The Batac 24 Del Dia backpack is made from Cotopaxi’s “Repurposed Collection.” This collection repurposes fabrics, zippers, thread, and buckles and from factories who notify Cotopaxi of their extra materials. Cotopaxi then calculates how much of the fabric they need for their production lines. Then once materials are gathered Cotopaxi will color the materials how they desire. Part of the reason why Cotopaxi’s products are so colorful is because of the variety of materials they gather, meaning that colors will vary slightly. They also allow their workers to create the packs with whatever colors they’d like. Cotopaxi does this in aims of keeping perfectly good materials out of the landfill. The specific materials in the Batac 24 Del Dia backpack are repurposed nylon, and a couple mesh pockets and straps for breathability. But all of the materials used are 100% repurposed materials. Additionally, I was curious what the emissions impact of Cotopaxi’s Del Dia bag is. Cotopaxi stated that they calculated their total emissions and have purchased carbon offsets to ensure that they are net zero.

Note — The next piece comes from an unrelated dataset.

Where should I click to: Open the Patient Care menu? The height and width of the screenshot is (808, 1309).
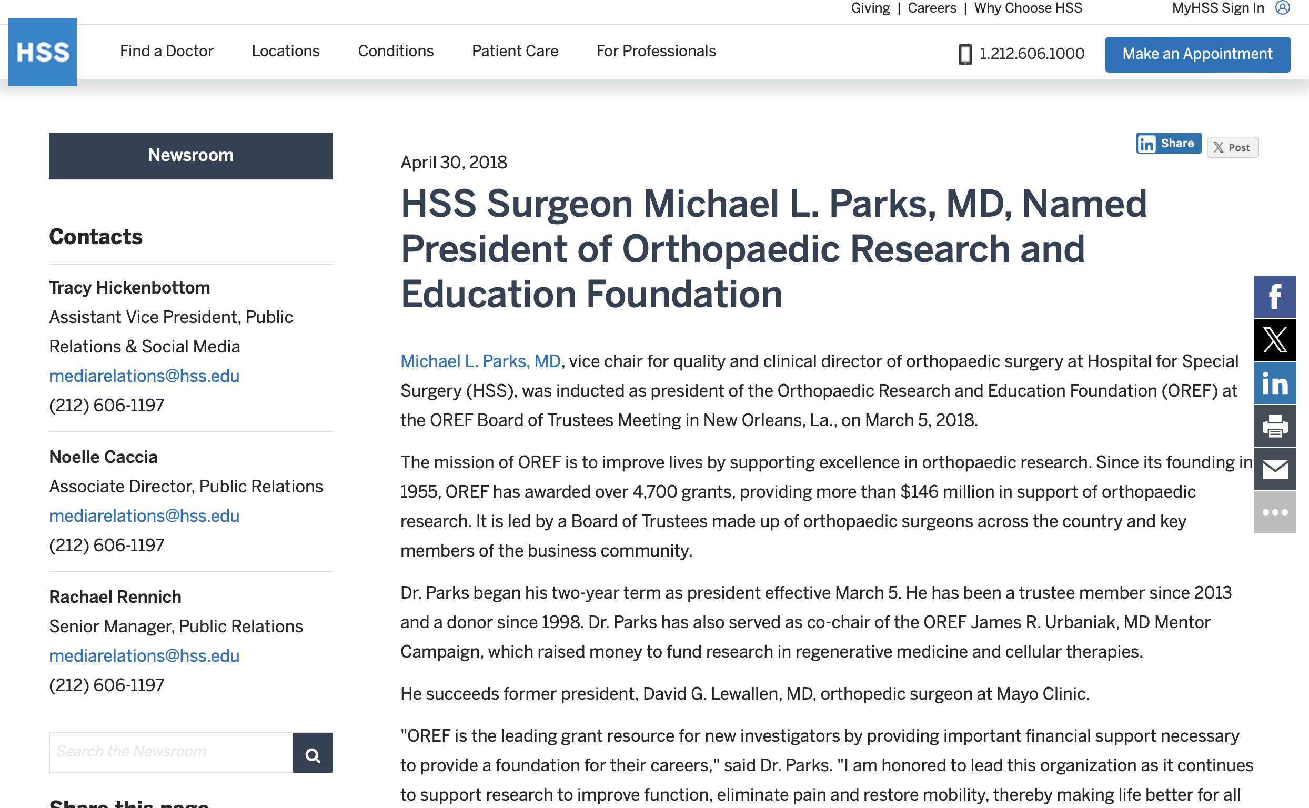515,51
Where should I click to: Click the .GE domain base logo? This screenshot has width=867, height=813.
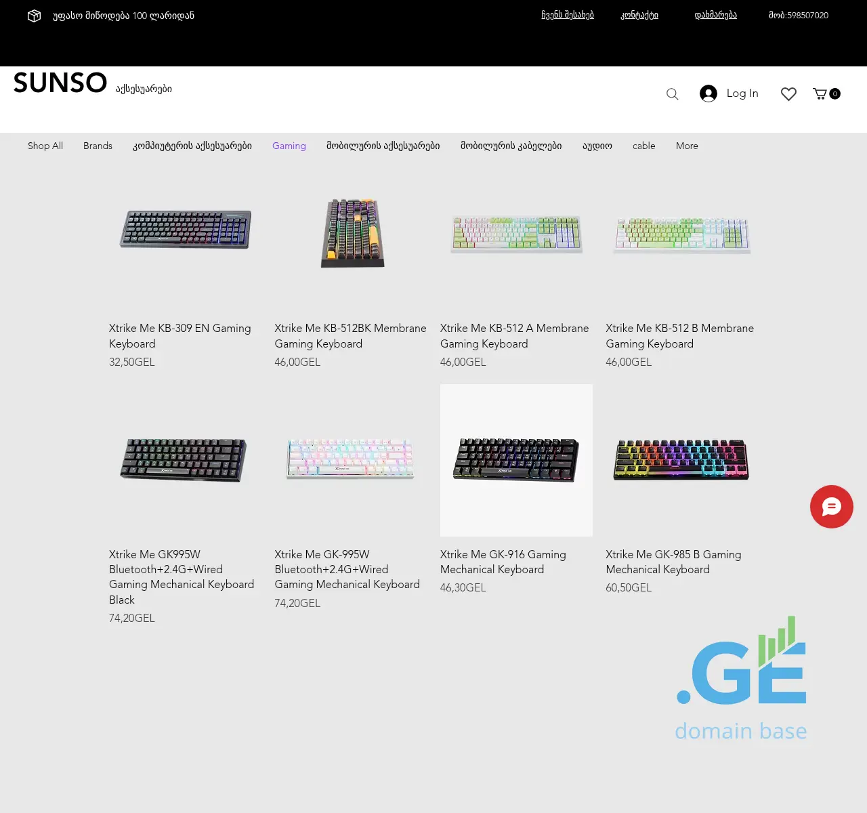coord(740,678)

By becoming Climate Neutral Certified, Cotopaxi had to adequately measure their emissions, purchase offsets to account for these emissions, and then develop a comprehensive plan to reduce their current level of emissions and lessen their impact overall.

How it's made:


I found Cotopaxi’s organizational structure of their factories to be very unique. Cotopaxi utilizes five factories in total. They are located in Bataan, Philippines; Tianjin, China; Chinnakariai, India; Shanghai, China; and Phnom, Cambodia. What I found interesting about Cotopaxi’s factory organization is that each factory is responsible for creating different products. For example, Bataan will only produce backpacks and bags (such as the Del Dia backpack) while Tianjin will produce insulation and outerwear. This is because the processes and specializations needed for each of these products differs. Each of these factories also has their own initiatives or sustainability goals that they’ve accomplished or that they’re working towards. Bataan completed the Higg Index facility module, which measures water usage, workers wages, and transparency surrounding practices. The Chinnakariai factory focuses on Fair Trade and meeting the social and environmental standards to become Fair Trade Certified. Cotopaxi also provides a significant amount of photos from these factories to document, at least to some extent, what the working environment looks like. Overall it seems that Cotopaxi is committed to ethical business standards as they are a “triple bottom line” company. This means that they value the people and planet just as much as their profits. I would assume that the standards for international factories are not as strict as in the United States, so that is one aspect that I am curious to learn more about. I also believe that there may be high emissions or fossil fuel use with shipping materials abroad, but the company has done a great job at offsetting these emissions so far.

Who makes it:


Davis Smith, the founder of Cotopaxi, grew up in Latin America where he saw the stark differences in opportunities given to people and the growing inequality there. He created Cotopaxi with the mission of alleviating poverty and climate change by putting sustainability at the forefront of their company. Cotopaxi’s management team continues to find ways to better their working rights, work on sustainability such as the circularity of their products, and meet the needs of their customers. As a benefit corporation (B-Corp), Cotopaxi recognizes how important governance is for their company. To become a certified B-Corp, Cotopaxi has to meet certain practices and standards that essentially ensure that stakeholders are being considered in their business practices, not just shareholders. By prioritizing stakeholder over shareholders, the management team has effectively made their products accessible to their customers while considering what their customers want, not only out of their products, but also out of Cotopaxi as a corporation.